How to make customer service more efficient without making it worse

For almost a decade, I was afraid of trying to make the customer service team at Less Annoying CRM more efficient. CS has always been one of our biggest differentiators, and I worried that by making it more efficient, we'd end up making it worse and lose our competitive advantage.

Over the last year, we finally started focusing on efficiency. The results are hard to believe:

  • We have more customers than ever, so you'd expect our support load to be higher.
  • We've reduced the number of contact forms we get by 50%.
  • Our CS team went from nine to seven employees (two people moved to other areas in the company). Each individual support rep is no busier now than they were a year ago.
  • Our customer happiness score is at an all-time high, and we regularly get feedback like this message a customer recently sent us: "Your customer service and support is the best of any team I work with (and that's a bunch)."

Over the last year, our customer service has become more efficient and better at the same time. How is that possible? Read on...

Customer service is not a cost center

This is a bit of an over-simplification, but you can categorize the different functions within a business as either a profit center or a cost center.

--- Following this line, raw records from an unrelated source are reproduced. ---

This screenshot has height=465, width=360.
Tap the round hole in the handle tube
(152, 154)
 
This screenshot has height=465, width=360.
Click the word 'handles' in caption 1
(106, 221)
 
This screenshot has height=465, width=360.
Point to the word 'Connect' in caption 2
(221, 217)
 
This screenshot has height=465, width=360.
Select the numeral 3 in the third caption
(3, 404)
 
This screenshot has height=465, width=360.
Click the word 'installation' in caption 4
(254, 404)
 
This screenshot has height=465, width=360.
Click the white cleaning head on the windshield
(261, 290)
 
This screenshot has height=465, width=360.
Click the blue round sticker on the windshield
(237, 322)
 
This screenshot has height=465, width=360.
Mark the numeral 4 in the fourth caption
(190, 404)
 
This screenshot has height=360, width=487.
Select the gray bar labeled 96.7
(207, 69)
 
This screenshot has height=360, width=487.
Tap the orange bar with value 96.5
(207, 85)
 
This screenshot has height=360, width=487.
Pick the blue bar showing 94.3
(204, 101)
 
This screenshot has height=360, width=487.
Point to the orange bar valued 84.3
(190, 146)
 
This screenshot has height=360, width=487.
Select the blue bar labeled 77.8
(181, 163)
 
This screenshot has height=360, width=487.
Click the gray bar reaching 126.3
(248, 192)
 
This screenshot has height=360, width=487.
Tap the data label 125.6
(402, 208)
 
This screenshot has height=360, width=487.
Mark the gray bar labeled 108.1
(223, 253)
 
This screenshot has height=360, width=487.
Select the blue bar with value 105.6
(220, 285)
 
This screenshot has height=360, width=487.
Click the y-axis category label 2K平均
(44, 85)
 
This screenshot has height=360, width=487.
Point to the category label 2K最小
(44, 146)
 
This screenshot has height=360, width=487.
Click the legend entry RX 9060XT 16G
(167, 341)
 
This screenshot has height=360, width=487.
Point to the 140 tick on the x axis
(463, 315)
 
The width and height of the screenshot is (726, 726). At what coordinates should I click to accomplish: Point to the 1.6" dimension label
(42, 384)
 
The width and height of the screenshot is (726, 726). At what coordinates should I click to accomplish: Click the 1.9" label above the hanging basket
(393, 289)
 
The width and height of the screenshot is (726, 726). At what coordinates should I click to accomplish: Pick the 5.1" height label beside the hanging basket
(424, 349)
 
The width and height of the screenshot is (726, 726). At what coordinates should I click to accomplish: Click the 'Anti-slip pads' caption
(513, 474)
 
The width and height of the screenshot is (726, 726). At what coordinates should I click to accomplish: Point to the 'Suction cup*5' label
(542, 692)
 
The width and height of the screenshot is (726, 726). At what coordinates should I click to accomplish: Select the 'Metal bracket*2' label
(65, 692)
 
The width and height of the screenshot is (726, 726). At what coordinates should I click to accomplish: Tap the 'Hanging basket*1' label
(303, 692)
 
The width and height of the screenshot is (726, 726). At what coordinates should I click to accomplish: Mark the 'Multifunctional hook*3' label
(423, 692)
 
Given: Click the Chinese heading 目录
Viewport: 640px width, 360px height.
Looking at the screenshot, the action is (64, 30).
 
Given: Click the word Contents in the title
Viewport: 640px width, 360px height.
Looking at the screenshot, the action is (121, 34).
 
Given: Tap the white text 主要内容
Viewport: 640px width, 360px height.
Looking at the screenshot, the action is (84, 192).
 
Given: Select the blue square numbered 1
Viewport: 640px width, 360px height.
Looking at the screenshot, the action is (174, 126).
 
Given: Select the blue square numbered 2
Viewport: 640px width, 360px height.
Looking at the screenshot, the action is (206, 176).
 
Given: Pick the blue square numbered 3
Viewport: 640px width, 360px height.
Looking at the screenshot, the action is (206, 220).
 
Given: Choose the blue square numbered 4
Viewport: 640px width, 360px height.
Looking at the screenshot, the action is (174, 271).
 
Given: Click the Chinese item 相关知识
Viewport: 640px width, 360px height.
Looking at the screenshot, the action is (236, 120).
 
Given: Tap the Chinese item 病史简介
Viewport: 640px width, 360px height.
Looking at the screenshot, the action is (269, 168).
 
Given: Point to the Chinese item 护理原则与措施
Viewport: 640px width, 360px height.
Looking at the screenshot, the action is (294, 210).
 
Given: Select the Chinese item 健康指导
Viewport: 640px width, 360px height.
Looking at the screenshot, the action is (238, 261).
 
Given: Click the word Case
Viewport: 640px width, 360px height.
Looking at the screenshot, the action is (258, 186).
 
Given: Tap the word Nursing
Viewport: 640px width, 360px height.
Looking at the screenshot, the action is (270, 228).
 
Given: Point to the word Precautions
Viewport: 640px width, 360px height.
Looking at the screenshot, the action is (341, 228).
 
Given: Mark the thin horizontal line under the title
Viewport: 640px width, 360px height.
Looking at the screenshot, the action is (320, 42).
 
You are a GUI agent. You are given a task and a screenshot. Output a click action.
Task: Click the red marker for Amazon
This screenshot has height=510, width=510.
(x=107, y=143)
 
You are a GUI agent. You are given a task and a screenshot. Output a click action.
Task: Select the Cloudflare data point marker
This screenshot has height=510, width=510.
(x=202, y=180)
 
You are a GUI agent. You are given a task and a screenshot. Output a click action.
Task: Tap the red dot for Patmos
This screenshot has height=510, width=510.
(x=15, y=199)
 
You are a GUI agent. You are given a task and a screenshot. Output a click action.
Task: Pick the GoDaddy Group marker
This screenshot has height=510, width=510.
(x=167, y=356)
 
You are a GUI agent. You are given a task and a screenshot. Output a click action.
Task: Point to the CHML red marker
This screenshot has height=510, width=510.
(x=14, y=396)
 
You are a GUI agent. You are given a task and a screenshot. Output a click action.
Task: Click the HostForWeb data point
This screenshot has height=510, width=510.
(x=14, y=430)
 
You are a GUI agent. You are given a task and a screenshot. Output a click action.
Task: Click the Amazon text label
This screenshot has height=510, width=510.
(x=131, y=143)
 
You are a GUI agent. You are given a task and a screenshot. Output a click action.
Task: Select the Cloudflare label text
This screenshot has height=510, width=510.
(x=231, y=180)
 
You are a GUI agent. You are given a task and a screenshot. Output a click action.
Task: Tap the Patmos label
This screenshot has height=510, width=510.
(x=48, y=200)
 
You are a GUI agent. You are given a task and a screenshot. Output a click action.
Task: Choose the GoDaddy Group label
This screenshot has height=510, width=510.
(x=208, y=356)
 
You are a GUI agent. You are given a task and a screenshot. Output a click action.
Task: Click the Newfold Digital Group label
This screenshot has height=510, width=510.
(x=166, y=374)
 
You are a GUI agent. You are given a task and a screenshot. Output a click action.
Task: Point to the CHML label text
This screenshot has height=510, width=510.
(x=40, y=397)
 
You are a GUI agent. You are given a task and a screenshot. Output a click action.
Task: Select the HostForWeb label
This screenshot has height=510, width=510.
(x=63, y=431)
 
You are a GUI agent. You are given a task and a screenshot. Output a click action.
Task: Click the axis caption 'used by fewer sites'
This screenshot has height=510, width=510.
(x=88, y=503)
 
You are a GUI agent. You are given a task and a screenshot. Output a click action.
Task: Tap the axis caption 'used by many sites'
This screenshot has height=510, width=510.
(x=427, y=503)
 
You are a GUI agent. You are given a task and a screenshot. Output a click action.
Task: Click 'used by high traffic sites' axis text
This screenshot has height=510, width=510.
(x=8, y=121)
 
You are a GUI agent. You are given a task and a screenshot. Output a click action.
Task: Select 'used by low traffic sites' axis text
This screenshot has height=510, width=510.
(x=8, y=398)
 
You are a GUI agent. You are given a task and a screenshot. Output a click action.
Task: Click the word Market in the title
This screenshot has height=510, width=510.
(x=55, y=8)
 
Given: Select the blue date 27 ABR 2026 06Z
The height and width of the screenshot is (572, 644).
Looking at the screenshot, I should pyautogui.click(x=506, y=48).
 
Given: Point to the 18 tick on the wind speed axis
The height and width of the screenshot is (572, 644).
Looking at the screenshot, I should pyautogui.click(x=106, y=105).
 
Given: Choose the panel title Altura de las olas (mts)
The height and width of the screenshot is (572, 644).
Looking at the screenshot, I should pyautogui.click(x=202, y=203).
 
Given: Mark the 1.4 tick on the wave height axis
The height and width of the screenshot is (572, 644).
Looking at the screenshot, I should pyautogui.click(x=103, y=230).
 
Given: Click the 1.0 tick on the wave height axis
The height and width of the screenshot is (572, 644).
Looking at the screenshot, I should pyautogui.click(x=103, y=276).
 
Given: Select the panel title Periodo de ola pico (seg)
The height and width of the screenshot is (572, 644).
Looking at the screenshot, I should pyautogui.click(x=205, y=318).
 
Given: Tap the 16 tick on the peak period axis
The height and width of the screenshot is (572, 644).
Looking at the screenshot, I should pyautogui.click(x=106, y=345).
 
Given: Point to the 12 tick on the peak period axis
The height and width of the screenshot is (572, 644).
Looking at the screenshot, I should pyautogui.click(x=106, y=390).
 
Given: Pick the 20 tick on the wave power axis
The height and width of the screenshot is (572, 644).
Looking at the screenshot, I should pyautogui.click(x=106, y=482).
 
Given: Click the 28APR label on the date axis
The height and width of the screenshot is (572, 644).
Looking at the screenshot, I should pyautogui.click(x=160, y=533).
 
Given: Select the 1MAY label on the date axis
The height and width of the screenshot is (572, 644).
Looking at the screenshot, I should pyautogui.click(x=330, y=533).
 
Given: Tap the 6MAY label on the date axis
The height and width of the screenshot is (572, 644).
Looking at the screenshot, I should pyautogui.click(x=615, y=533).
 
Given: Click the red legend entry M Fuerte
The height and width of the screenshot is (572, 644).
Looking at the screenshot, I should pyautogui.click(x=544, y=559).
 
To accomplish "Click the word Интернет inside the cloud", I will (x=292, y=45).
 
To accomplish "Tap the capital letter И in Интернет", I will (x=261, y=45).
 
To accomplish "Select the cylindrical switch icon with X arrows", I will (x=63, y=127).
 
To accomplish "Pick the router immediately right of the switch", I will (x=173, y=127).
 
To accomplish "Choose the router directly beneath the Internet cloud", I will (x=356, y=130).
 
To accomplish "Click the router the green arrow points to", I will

  • A profit center is something that makes you more money the better you are at it. For most businesses, this includes sales and marketing, but potentially also other things like product design. Smart business leaders know that to improve a profit center, you focus on making it better rather than making it cheaper.
  • A cost center is something that must be done, but there's no real advantage to being really good at it. For example, at LACRM, we have to file taxes each year, but we don't get anything out of being really good at filing taxes. In cases like this, it makes sense to reduce costs as much as possible while still maintaining "good enough" quality.

The fundamental customer service mistake that most businesses make is viewing it as a cost center. They think they need to offer some customer service, but they want to spend as little as possible so they can invest more in other parts of the business (or just enjoy better profit margins). In the short-term this works, but having bad customer service ultimately erodes customer trust, reduces word-of-mouth growth, increases churn, and ultimately limits a business's potential.

This mindset is why making customer service more efficient so often results in making it worse. Businesses are optimizing for the wrong thing. So what should they be optimizing for?

Reduce waste, not cost

It uses electricity to have the lights on in your house. Does this mean that turning on the lights is a waste of electricity? Well that all depends. If it would otherwise be dark, and you need it to be light, it's not a waste at all. But if you're not even home, having all your lights on is probably a waste.

Every business spends time (and/or money) on customer service. Some of that time is spent genuinely helping customers. If you broadly try to reduce costs, you will probably end up accidentally reducing some of that "good" time you're spending, and your CS will get worse as a result.

Instead of reducing costs, reduce waste. Reducing waste means identifying the things you're spending time on that don't provide any value to customers. Waste is a terrible thing, because not only does it cost you time, but it costs the customer time too. By removing a customer service interaction that didn't help anyone, you're actually doing your customer a favor!

Let's see an example

At Less Annoying CRM, we offer one-on-one onboarding calls to everyone who signs up for a free trial. It's incredibly expensive and difficult to scale this level of phone support, but it provides huge value to our customers, so it's worth it. If our goal was to reduce costs, we might try cutting these calls to 30-minutes, or eliminating them entirely. But that would mean providing less value to customers, and in the long run, that would hurt the business, not help.

But what if we dig a bit deeper? In aggregate, those calls provide value, but do all of the calls individually provide value? We asked the CS team to make a note anytime they had a call that they felt wasn't actually valuable for the customer. What we found is that there were a variety of reasons this might happen:

  • The customer requires a feature we don't have, and we didn't realize that until the end of the call, making everything we discussed previously pointless since they won't end up using us anyway.
  • The customer hasn't imported any data or watched the beginner's guide videos. The call ends up being a recitation of the beginner's guide, but it's worse because those pre-recorded videos are much more polished than a live conversation.
  • The customer doesn't actually need any help, they just thought they should accept the offer for a call because we made it seem like a normal part of onboarding.

That's what waste looks like. We spent time on the phone with a customer, and they didn't get anything out of it. As a matter of fact, they wasted their time alongside us, so the call actually hurt the customer.

Reducing waste is a win-win

Because waste is costing you and your customer time and money, it's the perfect thing to target if you want your customer service to be more efficient. Once you've identified waste, anything you can do to reduce it is a win-win. The key is to make sure that you don't throw the baby out with the bathwater. In the example above, it's important to reduce time spent on the pointless calls without reducing time spent on the valuable calls.

The specifics for how to reduce waste are heavily dependent on your business, but I plan on sharing some tactics that have worked for us in a future post. For now, hopefully this framework can help you identify the right kind of efficiency gains so you can start reducing the cost of your customer service without reducing the quality.